Case ID: how-pr_53/html/0286-01.html
Source: Caselaw Access Project
Author: {"author": "Van Vorst, J.\n    ", "license": "Public Domain", "url": "https://static.case.law/"}
Date Created: 2024-08-24T03:29:51.129683

SUPREME COURT.
    Caleb B. Le Baron agt. The Long Island Bank and George G. Sampson.
    
      An executor cannot pledge propendy of the estate as security for loans to himself individually.
    
    Where a person advances money to one of two executors and receives as security therefor scrip of bank stock belonging to the estate, he having at the time reason to know and believe .that the money was not borrowed for the benefit of the estate but for the private use of such executor,
    
      Held, that the lender of the money cannot hold the stock as security for the advances, nor compel a transfer to him of the stock on the books of the bank.
    
      Special Term, April, 1876.
    
      Lucien Birdseye, for plaintiff.
    
      S. P. Nash, for defendants.
   Van Vorst, J.

The executor is the owner of the personal property of the testator.

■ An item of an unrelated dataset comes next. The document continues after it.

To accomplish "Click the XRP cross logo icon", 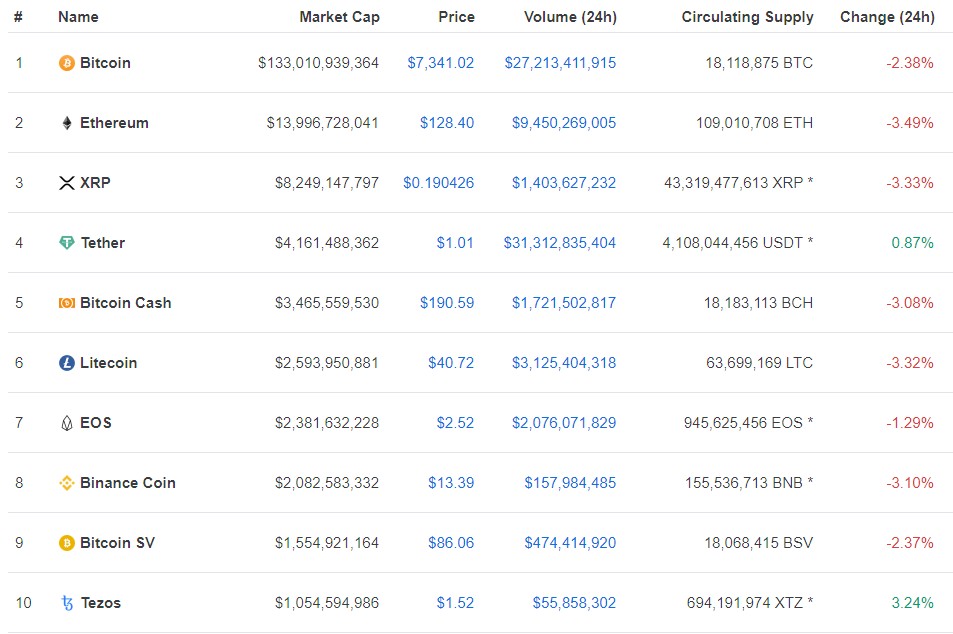I will pyautogui.click(x=67, y=183).
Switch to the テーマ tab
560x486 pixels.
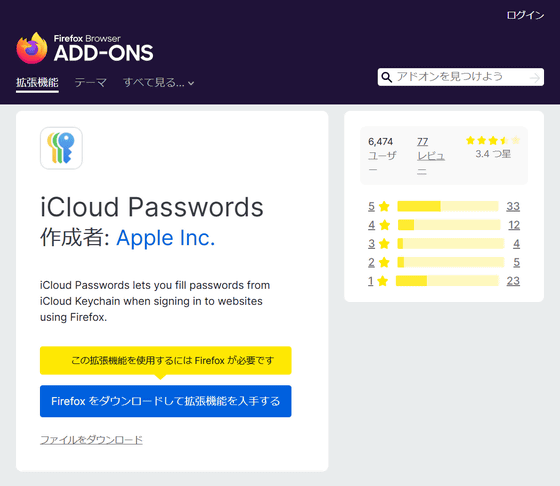91,83
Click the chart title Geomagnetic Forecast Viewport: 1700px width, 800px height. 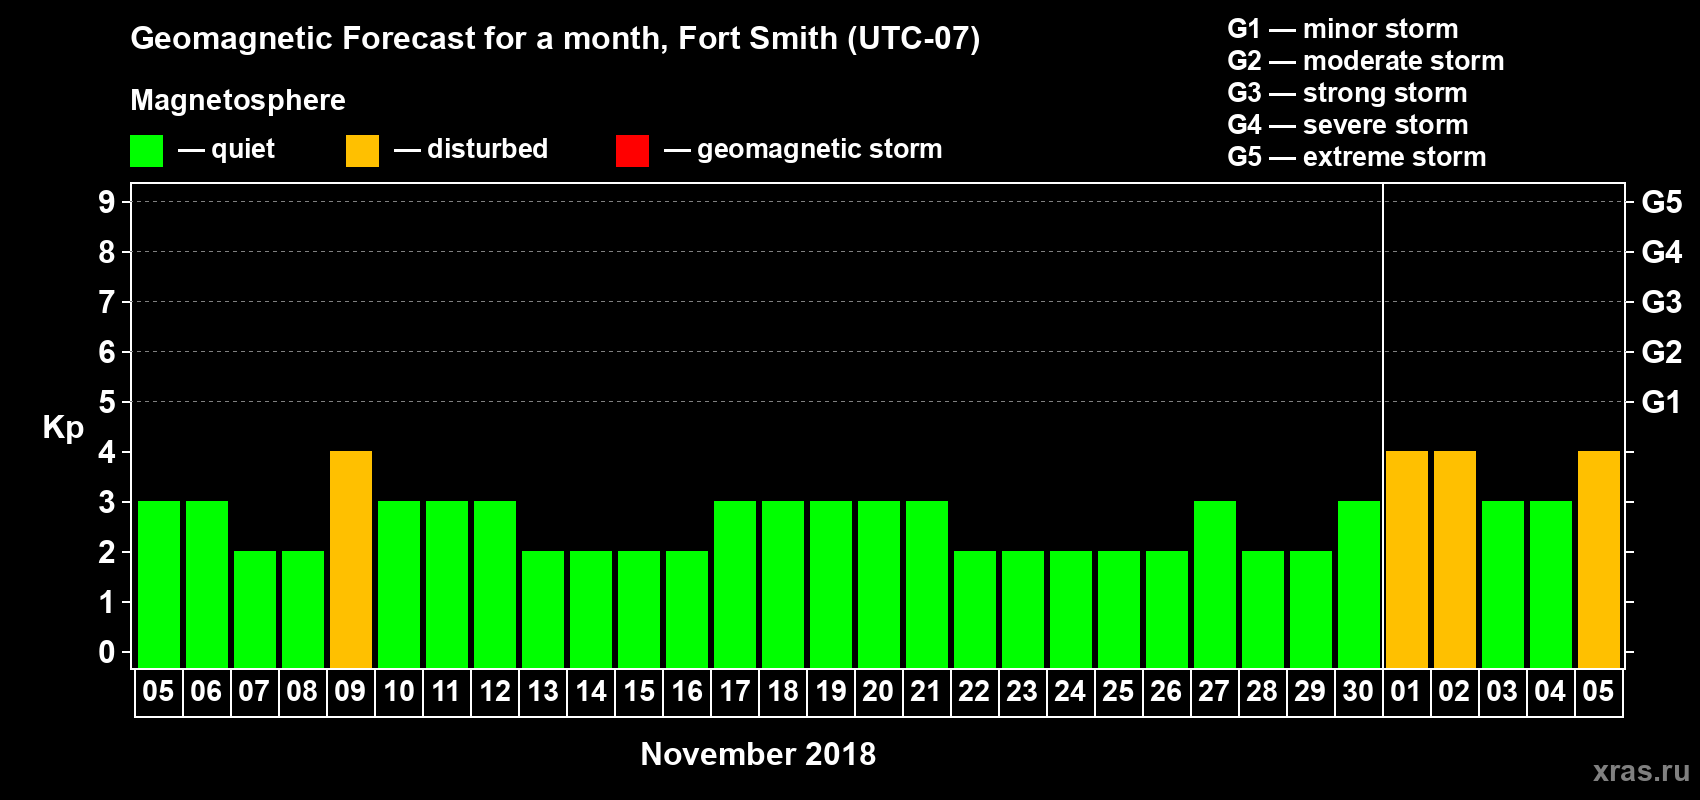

The absolute title rests in him and he possesses the “jus disponendi” in its full force. The honest purchaser is under no duty to see that the moneys are faithfully applied by the executor. Tliis was decided in Leitch et al. agt. Wells et al. (48 N. Y., 586, Hunt, J.). A person dealing in good faith with an executor would have a right to presume that in selling the personal property of the estate he was doing so for the purposes to which he was authorized. And acting in good faith, without notice to the contrary and for a good and sufficient consideration, would, without doubt, be protected in his action.

But if he knew, or had sufficient reason to believe, that the property was not disposed of for the purposes of the estate, to raise money for the payment of debts of the testator, or for the discharge of legacies or other legal ends, but, on the contrary, that the executor was selling or pledging the property to raise funds to pay his own individual debts, or to raise moneys for his own use, he cannot be said to be a bona fide purchaser, and could not, as against the parties in- interest, hold on to the property.

He would, in such case, be a participator in the wrong done to the estate and those interested therein.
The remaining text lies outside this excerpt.